摘 要:本文的概念和定义借鉴了茨维坦·托多洛夫从结构主义科学的角度出发将叙事角度定义为:“叙述者大于人物视角,叙述者等于人物视角,叙述者小于人物视角。”而舞蹈作品《中国妈妈》是叙事舞蹈中具有代表性的创作,笔者将以叙事视角的的角度来对作品进行分析与研究。
关键词:叙事视角;叙事舞蹈;创作
在叙事学中,叙述者大于人物视角即为“全知视角”,叙述者可以感受剧中所有角色的感知与思想,以及事情的发展;叙述者等于人物视角即为“内视视角”,叙述者所见闻等于人物角色的所见闻;叙述者小于人物视角,叙述者无法分析了解人物内心,作为一个旁观者存在。而在叙事舞蹈中,叙事学的概念会以舞蹈的特性来进行定义。
一:叙事舞蹈中大于人物视角
在叙事舞蹈中,能够洞悉所有人物的感知与思考,以及事情的发展的叙述者是作品的编导。作为作品的创作者,了解作品的所有的人物的感知以及形象的刻画。对于故事的发展也是具有上帝视角的叙述者。在叙事舞蹈作品《中国妈妈》中,编导王舸通过对事件过程的了解,并且赋予自身的再次诠释,使得舞蹈在有限的语言表达中,将中国母亲对日本小女孩从最初的仇恨,抗拒到接纳养育最后送回日本的过程。将中国母亲母爱的伟大。在叙事舞蹈作品中并没有像小说或是电影那样把情节从头到尾的叙述,而是抓住了作品中的主要事件、主要人物、以及矛盾冲突清晰的表达了事件。在创作中采用的任何表达方式,人物形象的塑造,事件的走向的发展都来自于大于人物视角的编导。可以说作品的任何事件的走向,都是源于编导对故事文本的个人情感的抒发。在舞蹈的特性中,存在大于人物的视角的叙述者是编导,并且在作品中起着决定性的作用。
二:叙事舞蹈中等于人物视角
叙事舞蹈中等于人物视角是以作品中人物自身的眼光来感受事件的发展与主要表达的情感。在叙事作品《中国妈妈》中主要出现的是固定视角与多重视角。

**问题与任务**
• A. 请将阅读文本中从"摘 要:本文的概念和定义借鉴"起至"念会以舞蹈的特性来进行定义。"止（含该处）的部分重新写出，并把其中的"旁观者"改为"局外人"。
• B. 根据阅读文本，舞蹈作品《中国妈妈》的编导是谁？
• C. 请列出阅读文本所给出的全部关键词。

**记录信息**

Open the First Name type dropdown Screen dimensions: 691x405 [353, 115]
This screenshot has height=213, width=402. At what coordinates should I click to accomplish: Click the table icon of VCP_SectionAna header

**答复**
• A.
摘 要:本文的概念和定义借鉴了茨维坦·托多洛夫从结构主义科学的角度出发将叙事角度定义为:“叙述者大于人物视角,叙述者等于人物视角,叙述者小于人物视角。”而舞蹈作品《中国妈妈》是叙事舞蹈中具有代表性的创作,笔者将以叙事视角的的角度来对作品进行分析与研究。
关键词:叙事视角;叙事舞蹈;创作
在叙事学中,叙述者大于人物视角即为“全知视角”,叙述者可以感受剧中所有角色的感知与思想,以及事情的发展;叙述者等于人物视角即为“内视视角”,叙述者所见闻等于人物角色的所见闻;叙述者小于人物视角,叙述者无法分析了解人物内心,作为一个局外人存在。而在叙事舞蹈中,叙事学的概念会以舞蹈的特性来进行定义。

• B. 王舸。

• C. 叙事视角；叙事舞蹈；创作